◆ GOAL
Type out all of the material below word for word, leaving out the pictures.

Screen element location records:
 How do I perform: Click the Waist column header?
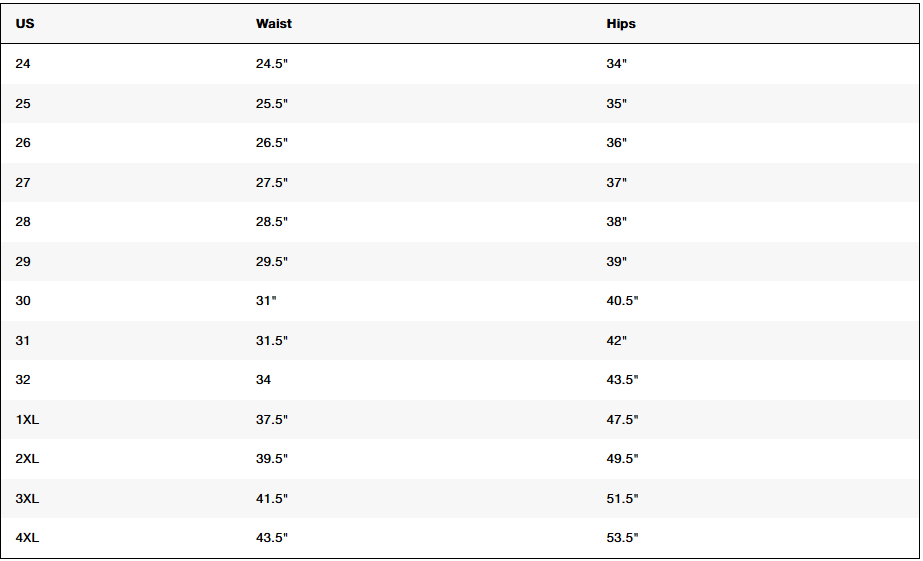coord(274,24)
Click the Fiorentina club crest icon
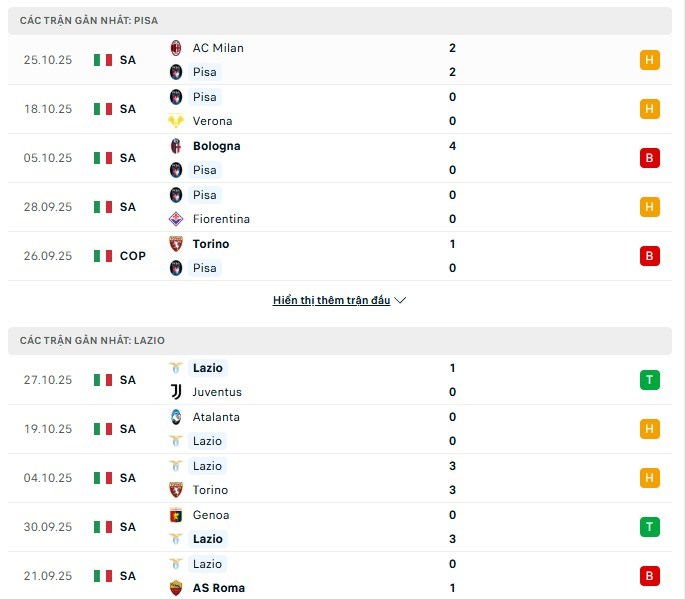685x599 pixels. pyautogui.click(x=177, y=219)
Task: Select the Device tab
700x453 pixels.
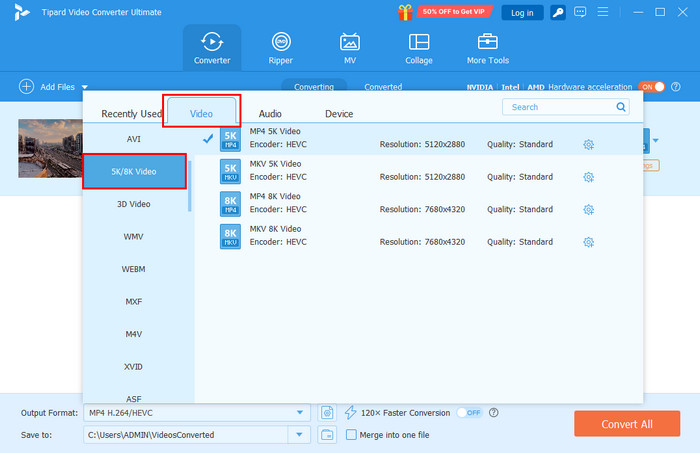Action: pos(339,114)
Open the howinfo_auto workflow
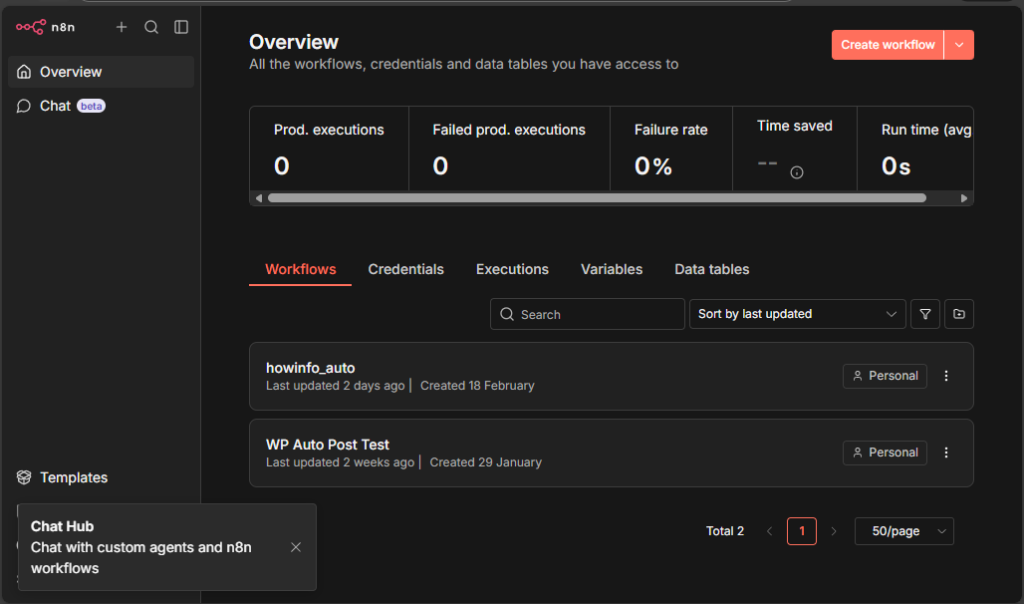Image resolution: width=1024 pixels, height=604 pixels. pyautogui.click(x=310, y=368)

◆ THE OUTPUT
 How do I perform: Click the Waist column header?
coord(274,24)
Click the Fiorentina club crest icon
685x599 pixels. pyautogui.click(x=177, y=219)
Task: Select the Device tab
700x453 pixels.
Action: pos(339,114)
Open the howinfo_auto workflow
Image resolution: width=1024 pixels, height=604 pixels. pyautogui.click(x=310, y=368)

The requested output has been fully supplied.